= Problem requirements =
In the article on animal welfare in Malaysia, copy the passage between "It's no mystery" and "open — what can we do?", inclusive, substituting "contributions" for "donations".

--- Source passage Enclosed Below ---

The Future of Animal Welfare in Malaysia: What can we do?
People, we've got a problem. Recently, more animals (dogs and cats, specifically) are ending up in shelters nationwide increasingly – the pandemic had only worsened the situation! According to the Malaysian Animal Association, an area which typically has five dogs would triple to 15 in a day. That is an increase of 300%! And while these animal shelters provide a temporary home for the needy animals awaiting adoption, the situations of these animals are even more dismal nowadays, they are forced to go hungry, live in below par conditions, and unfortunately -as a last resort- euthanasia.
Why is this happening?
It's no mystery that animal shelters are unable to take care of all the animals that require their help and attention. This is due to two simple reasons, and that is people aren't compelled by law to save animals and animal shelters often lack funding. Many, if not, all of them, will indefinitely face minimal resources and financial difficulties. You see, unlike in the United States, animal shelters in Malaysia are not publicly funded, which means they are forced to rely and depend on donations and/or sponsors to continue operating. Without donations from the public, shelters are unable to sustain themselves and take good care of abandoned animals.
If we want these animal shelters to remain open — what can we do?

--- End of Enclosed Source passage ---
--- Supplied data Enclosed Below ---

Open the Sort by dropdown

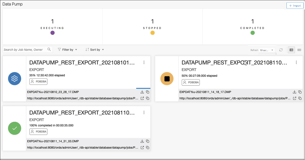[94, 49]
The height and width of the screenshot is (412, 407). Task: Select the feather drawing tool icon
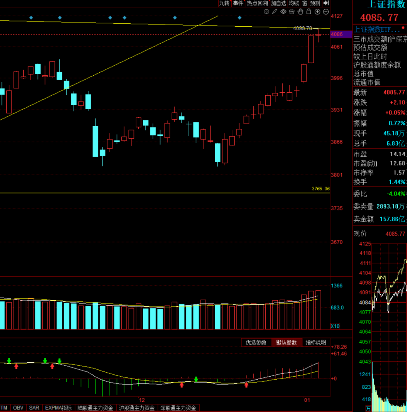tap(275, 12)
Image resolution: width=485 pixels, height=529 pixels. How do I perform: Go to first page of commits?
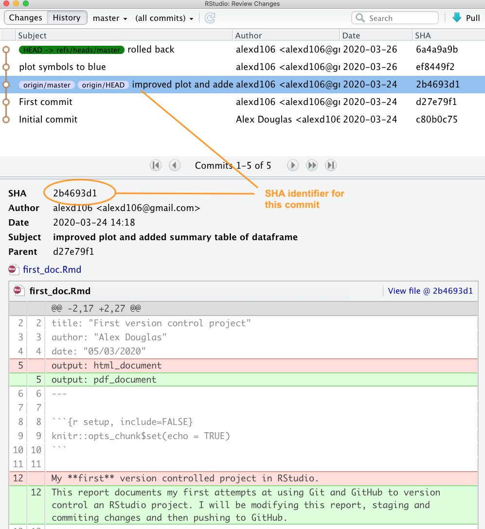click(156, 165)
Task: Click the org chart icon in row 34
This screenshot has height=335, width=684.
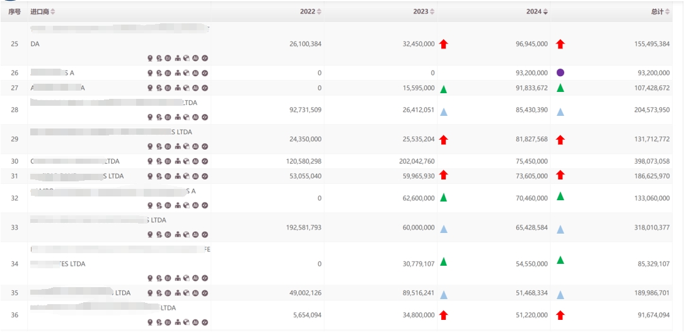Action: 178,278
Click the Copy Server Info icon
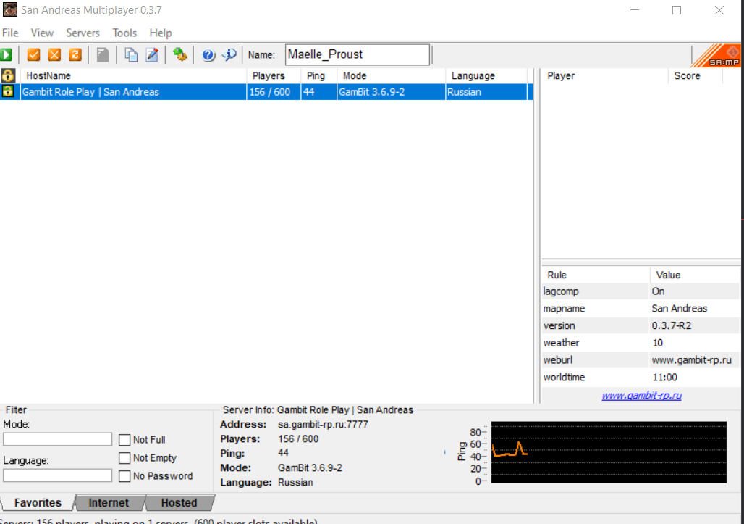 point(131,55)
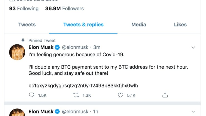Click the share icon on pinned tweet

point(165,95)
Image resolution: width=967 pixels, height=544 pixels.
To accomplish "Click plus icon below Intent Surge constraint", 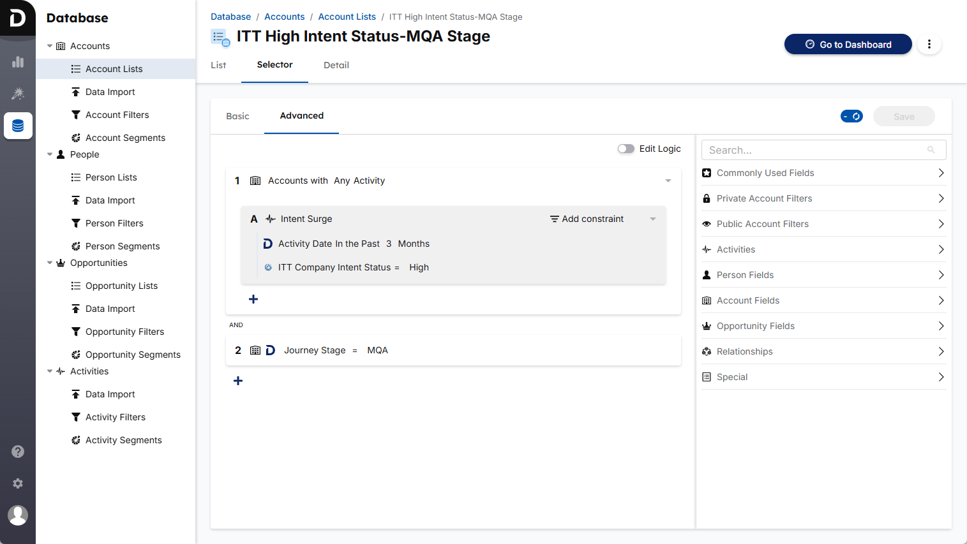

--- End of Enclosed Supplied data ---

= Exercise result =
It's no mystery that animal shelters are unable to take care of all the animals that require their help and attention. This is due to two simple reasons, and that is people aren't compelled by law to save animals and animal shelters often lack funding. Many, if not, all of them, will indefinitely face minimal resources and financial difficulties. You see, unlike in the United States, animal shelters in Malaysia are not publicly funded, which means they are forced to rely and depend on contributions and/or sponsors to continue operating. Without contributions from the public, shelters are unable to sustain themselves and take good care of abandoned animals.
If we want these animal shelters to remain open — what can we do?